Looking back on my favorite loon pix from the two families I followed in 2021. A little late for the end of the year, but close enough for government work.
Both families were in the Upper Connecticut River Valley area. Sorry, I learned the hard way not to post exactly where. One family hatched two chicks, the other family only one. All the chicks survived until the end of the season.
Here's our family with two chicks. The chicks have hatched over the previous two days and have yet to venture away from the nest. They've gone into the water a little ways when the parent swimming brought them food, then returned to the nest. (I never determined which loon was which parent. The loon on the nest was banded, but even when it was in hand, the experts couldn't tell. For my story, I've decided she was mom.) Shortly after this image was taken, the family set out from the nest, never to return.
The chicks rapidly took advantage of the parent's offer to ride.
Here are the chicks at four and five days old. They've already roughly doubled in size.
The parents on this pond were partial to crayfish and many of the chick's meals were crayfish. This pond is relatively shallow overall. I wonder if the shallow water made crayfish easier to find, or if they were more plentiful than fish.
Not much life from the wings yet. Our four or five day old chick is stretching.
Our chicks settling in for a rest. The little guy under the wing makes this shot.
We're at ten and eleven days old. The chicks seem to be talking things over. There's no family cooperation with chicks, the world is every chick for himself.
Something about me must have appeared interesting. This chick approached the boat to see what I was up to.
We're just stretching. But, we look very happy about it!
I keep an eye out for the other residents of the loon's ponds. This is Hank Heron, found early one morning when I went to check on the loons.
A nice portrait of the banded adult and the chicks just over one month old.
A big trout for a little bird.
Still no lift from the wings, just another stretch.
The chicks learn to forage on their own fairly quickly.
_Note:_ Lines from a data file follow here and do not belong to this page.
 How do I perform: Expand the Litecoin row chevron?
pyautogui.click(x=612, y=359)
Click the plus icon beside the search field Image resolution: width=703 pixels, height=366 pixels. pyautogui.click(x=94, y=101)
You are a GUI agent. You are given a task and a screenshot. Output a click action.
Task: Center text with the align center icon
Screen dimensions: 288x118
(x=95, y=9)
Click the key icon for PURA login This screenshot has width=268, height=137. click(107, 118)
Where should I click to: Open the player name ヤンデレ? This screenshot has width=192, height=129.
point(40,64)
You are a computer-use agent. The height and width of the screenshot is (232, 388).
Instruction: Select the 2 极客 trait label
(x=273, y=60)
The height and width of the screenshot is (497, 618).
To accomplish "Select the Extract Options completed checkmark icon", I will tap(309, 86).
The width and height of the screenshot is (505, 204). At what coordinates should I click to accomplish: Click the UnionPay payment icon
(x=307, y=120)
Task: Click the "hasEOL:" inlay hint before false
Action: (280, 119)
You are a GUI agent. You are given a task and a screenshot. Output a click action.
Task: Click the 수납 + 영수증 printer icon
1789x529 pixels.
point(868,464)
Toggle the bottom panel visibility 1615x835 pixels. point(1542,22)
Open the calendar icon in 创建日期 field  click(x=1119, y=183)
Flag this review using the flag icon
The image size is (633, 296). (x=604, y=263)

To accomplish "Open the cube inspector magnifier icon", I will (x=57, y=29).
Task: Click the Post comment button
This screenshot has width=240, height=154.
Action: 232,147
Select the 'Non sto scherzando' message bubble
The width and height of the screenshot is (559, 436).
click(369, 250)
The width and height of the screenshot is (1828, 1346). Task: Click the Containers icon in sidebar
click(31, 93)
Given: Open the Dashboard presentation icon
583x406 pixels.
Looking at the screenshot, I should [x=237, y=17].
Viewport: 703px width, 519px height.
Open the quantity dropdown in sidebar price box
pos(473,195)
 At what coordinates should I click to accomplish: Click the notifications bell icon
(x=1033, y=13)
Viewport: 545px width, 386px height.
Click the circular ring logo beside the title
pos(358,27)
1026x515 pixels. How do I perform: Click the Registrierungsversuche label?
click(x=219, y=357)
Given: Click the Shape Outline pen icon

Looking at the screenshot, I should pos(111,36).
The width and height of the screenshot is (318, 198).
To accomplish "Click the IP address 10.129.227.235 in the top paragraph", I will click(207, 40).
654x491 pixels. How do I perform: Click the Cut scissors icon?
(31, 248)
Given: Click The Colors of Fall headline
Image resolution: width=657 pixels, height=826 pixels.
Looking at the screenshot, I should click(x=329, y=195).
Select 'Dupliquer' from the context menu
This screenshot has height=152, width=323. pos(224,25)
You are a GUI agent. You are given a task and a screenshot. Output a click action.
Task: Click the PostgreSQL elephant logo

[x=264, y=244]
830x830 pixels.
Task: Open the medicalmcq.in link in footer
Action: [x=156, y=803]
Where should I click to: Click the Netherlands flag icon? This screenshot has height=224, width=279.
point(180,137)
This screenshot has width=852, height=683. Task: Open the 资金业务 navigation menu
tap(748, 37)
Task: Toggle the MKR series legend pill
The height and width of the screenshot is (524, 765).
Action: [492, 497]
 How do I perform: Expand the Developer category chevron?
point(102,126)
The adults will feed them all summer, but after the parents leave (before the chicks), they're on their own. This little one is still learning what is edible and what isn't.
This is one of the parents from our other family (Dad, I think) stretching.
An eagle made several passes over the loon's pond one morning. The parents herded the chicks close to my boat for protection. The chicks flatten out in the water to make themselves hard to see. After all was clear, this guy stretched before getting back to feeding.
There was a pair of Canada geese on the pond with a gosling. Mostly, the loons and geese ignored each other. But a couple times, the loons suggested to the geese that they should go elsewhere. Our adult loon has just surfaced near the goose family and explains the benefits of going away.
Adolescent chicks will poke and nibble at the adults - usually around the neck - when they want to be fed. Which seems to be most of the time they're not sleeping. Here, our 'teenage' chick has grabbed the feather's on a parent's neck to say it is time to eat.
The one chick from our second family stretching, at about eight weeks.
Back to our two chick family and another meal of crayfish.
The last time I saw our two chicks. They're big enough now that their wings are working. The chicks made several short flights across the pond. By the time I had a chance to get back to the pond, the family had moved on. Most likely, they winter in the Atlantic off the coast of New England. The adults are likely to return to their pond in the spring. The chicks will spend three years in the ocean before coming back inland to try to find a mate and a pond to call their own.